Las matemáticas son una disciplina científica sin la cual no se podrían practicar casi ninguna otra. Por eso los cálculos que se hacen deben ser exactos, y muchas veces con la cantidad necesaria de cifras decimales. Nuestro amigo brasileño
SandRio nos alertó sobre este curioso asunto.
El responsable de la organización que analiza el clima de la Tierra, el Dr. James Hansen y su ayudante-secuaz-cómplice, Gavin Schmidt, deberían regresar a la escuela primaria para aprender a sumar, restar y sacar promedios. De sus últimas trapisondas sacamos esta curiosidad: las temperaturas medias de la superficie emergida del planeta, la de los océanos, y el promedio de las suma de ambas regiones:
Anomalías de temperaturas oceánicas de Junio 2011: -0.04º C
Ahora las temperaturas de la superficie de la Tierra:
Anomalías de temperaturas de superficie de Junio 2011: -0.03º C
Uno creería que obtener el promedio de ambas anomalías es una tarea es una tarea que un niño de se-gundo o tercer grado de primaria podría hacer sin devanarse los sesos, no? … Errado!

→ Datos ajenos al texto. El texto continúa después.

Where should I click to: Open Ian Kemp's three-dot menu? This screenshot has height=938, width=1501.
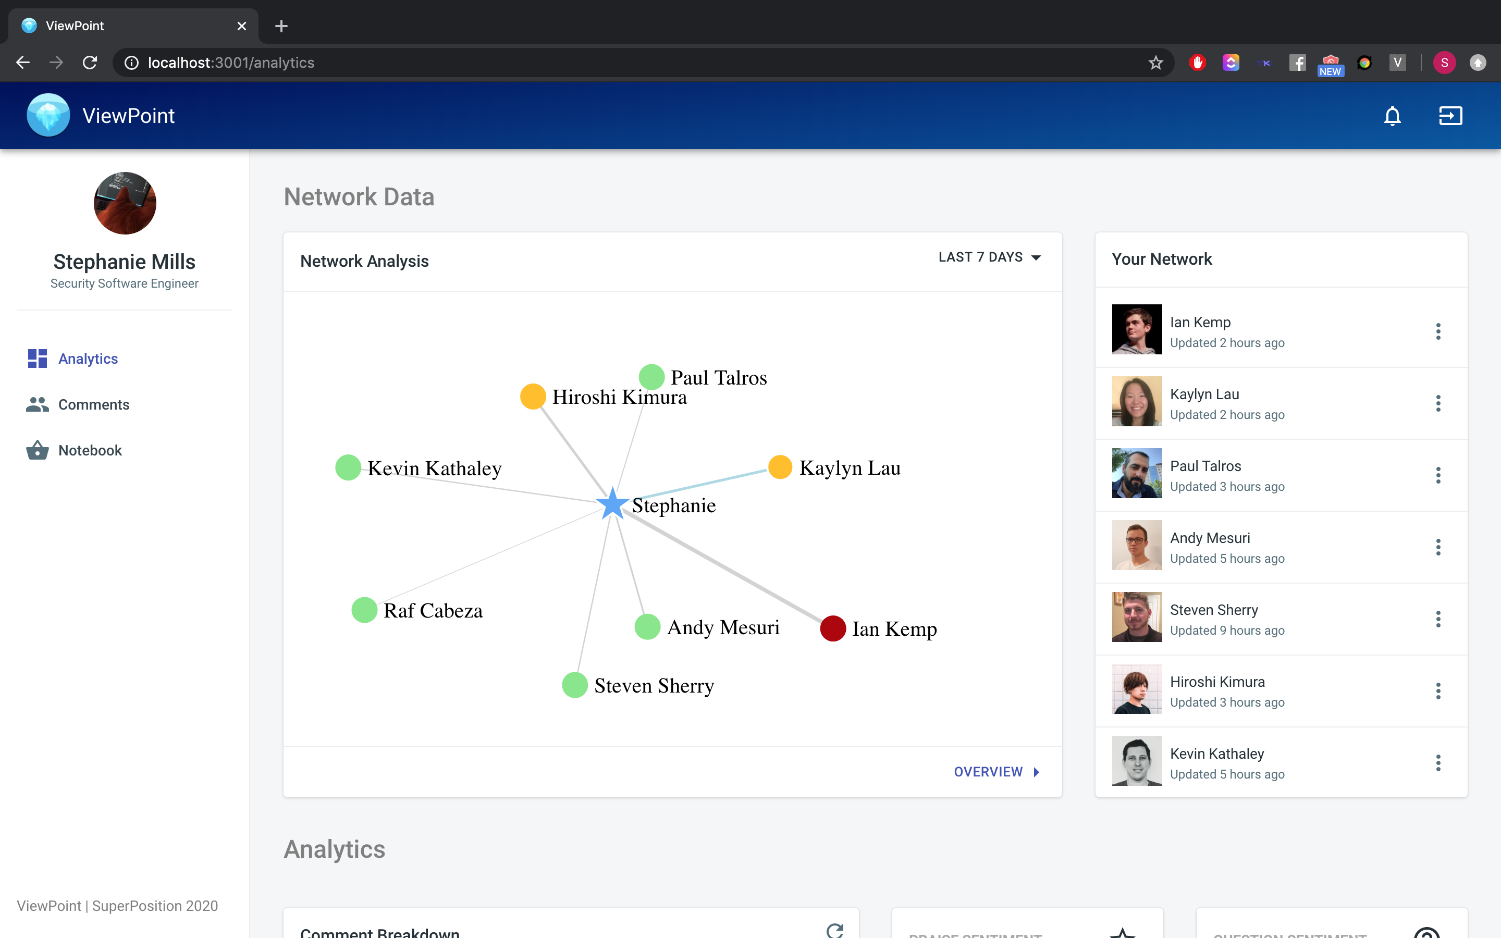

Las matemáticas en los tiempos del Calentamiento Global tienen comportamientos muy erráticos e impredecibles, sobre todo si la practican los muchachos del NASA/GISS, dirigidos por Dr. James Hansen. Siguiendo sus pre-cisas instrucciones, los alegres bandidos del GISS nos entregan el siguiente gráfico de las temperaturas globales donde la sumatoria y su promedio resulta ser:
-0,01 C!
Anomalías de temperaturas globales de Junio 2011: -0.01º C
Suponiendo ahora que todos los océanos sean monitoreados, lo mismo que las tierras emergidas (algo que no es muy preciso viendo todas las áreas grises del mapa, donde no hay mediciones) el cálculo sería sumamente simple, con una media ponderada de dos valores: (-0,04 x 0,7) + (-0,03 x 0,3) = -0,037. (El 0,7 corresponde a los océanos que representan el 70% de la superficie del planeta, y 0,3 a las tierras emergidas).
Eso sería correcto para cualquier mortal egresado de 6º grado de primaria, pero no para los pseudocien-tíficos de la NASA/GISS. ¡Arriba con la matemática del Calentamiento Antropogénico! Con esta clase de ciencia veníamos mal, pero ahora estamos peor. Con esta precisión en un simple cálculo de sumatoria y promedio, ¿cómo pude alguien confiar en el resultados de cálculos más complejos que incluyen a ecuaciones diferenciales de segundo y tercer grado?
No sorprende que la gente haya perdido toda confianza en estos chapuceros y se comienza a dar cuenta de que la estuvieron estafando desde hace un par de décadas. No sorprende tampoco que las encuestas en Europa y Estados Unidos muestre una caída catastrófica en la creencia del público en el "cambio climático antropogénico."